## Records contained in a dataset
· · · ·
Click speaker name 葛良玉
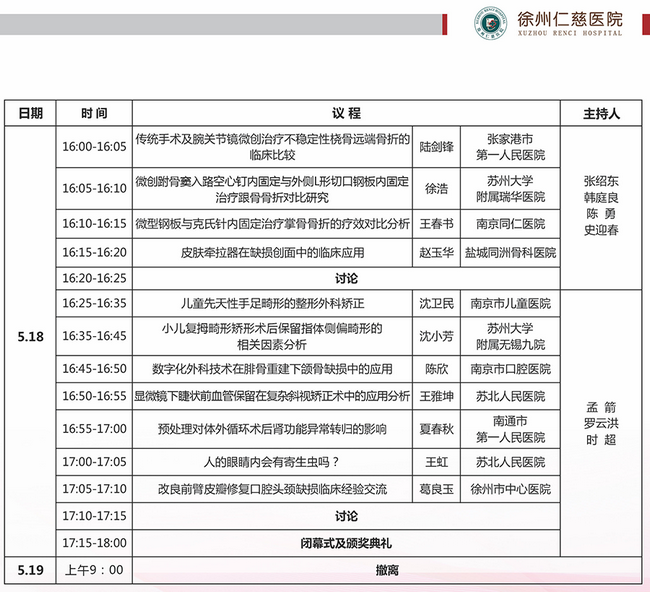Image resolution: width=650 pixels, height=592 pixels. (x=436, y=489)
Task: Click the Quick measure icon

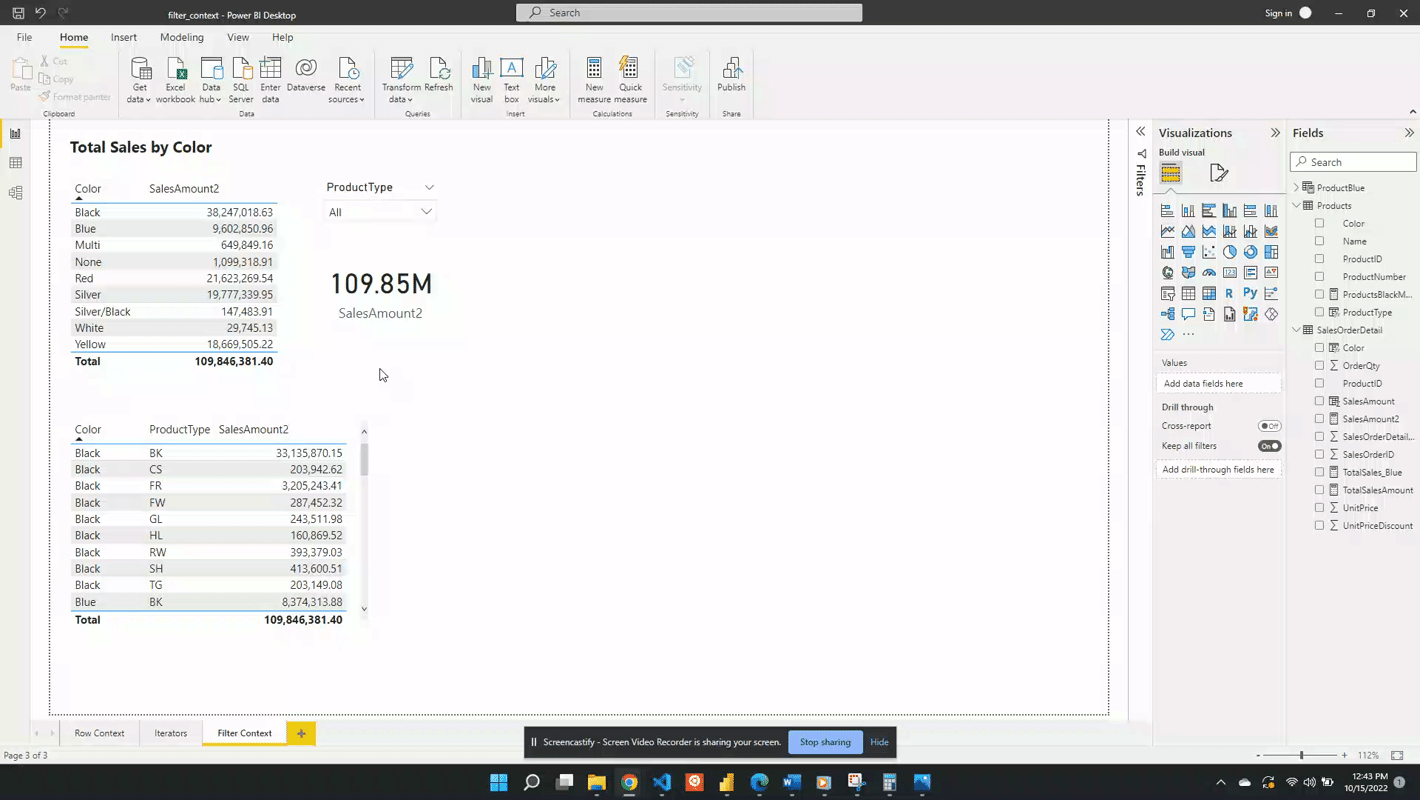Action: click(x=630, y=70)
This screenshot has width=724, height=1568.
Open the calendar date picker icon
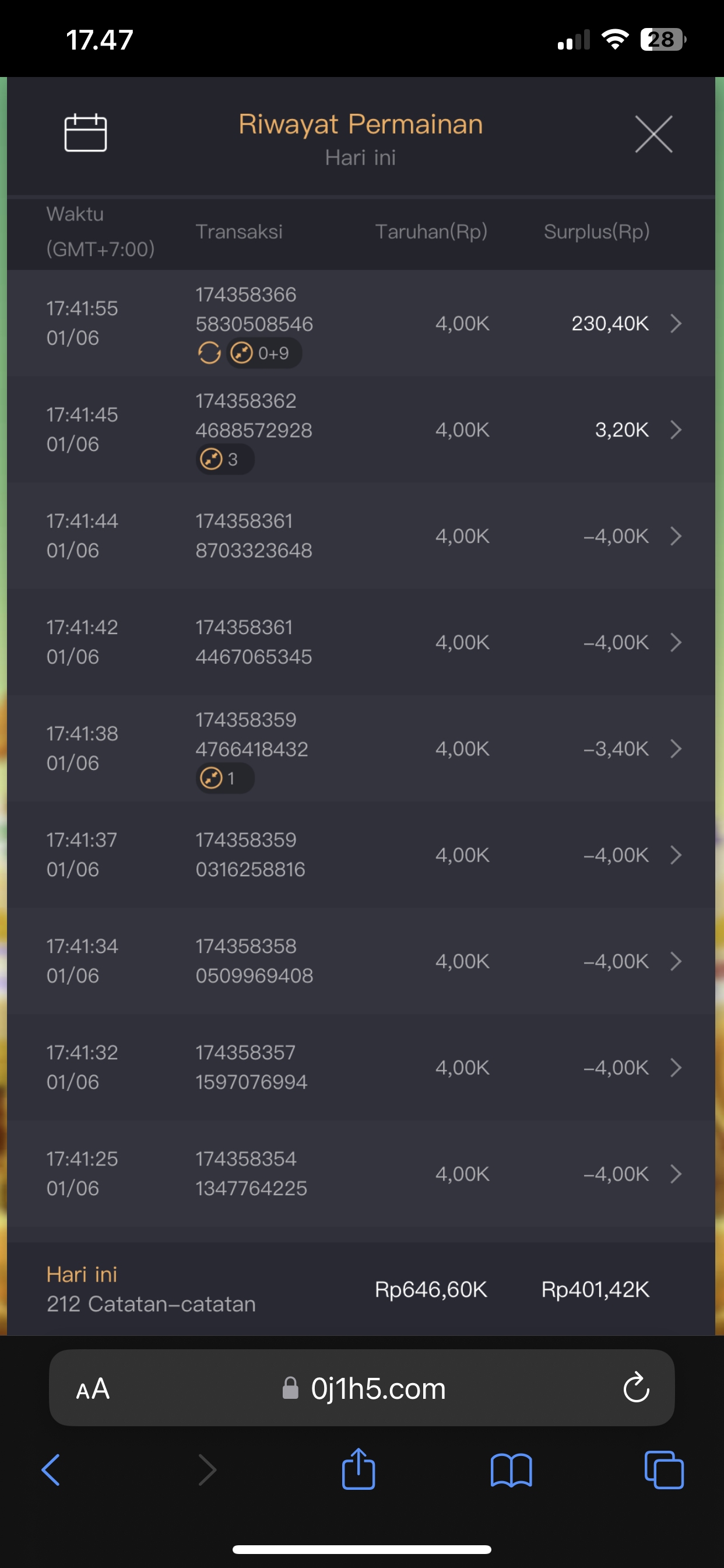86,132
· · · ·
## PROBLEM TO SOLVE
Leave out the pictures, and retype exactly the lines from the one containing "This screenshot has width=724, height=1568." through the last line of the data above, no more and no less.

## RESULT
This screenshot has width=724, height=1568.
Open the calendar date picker icon
86,132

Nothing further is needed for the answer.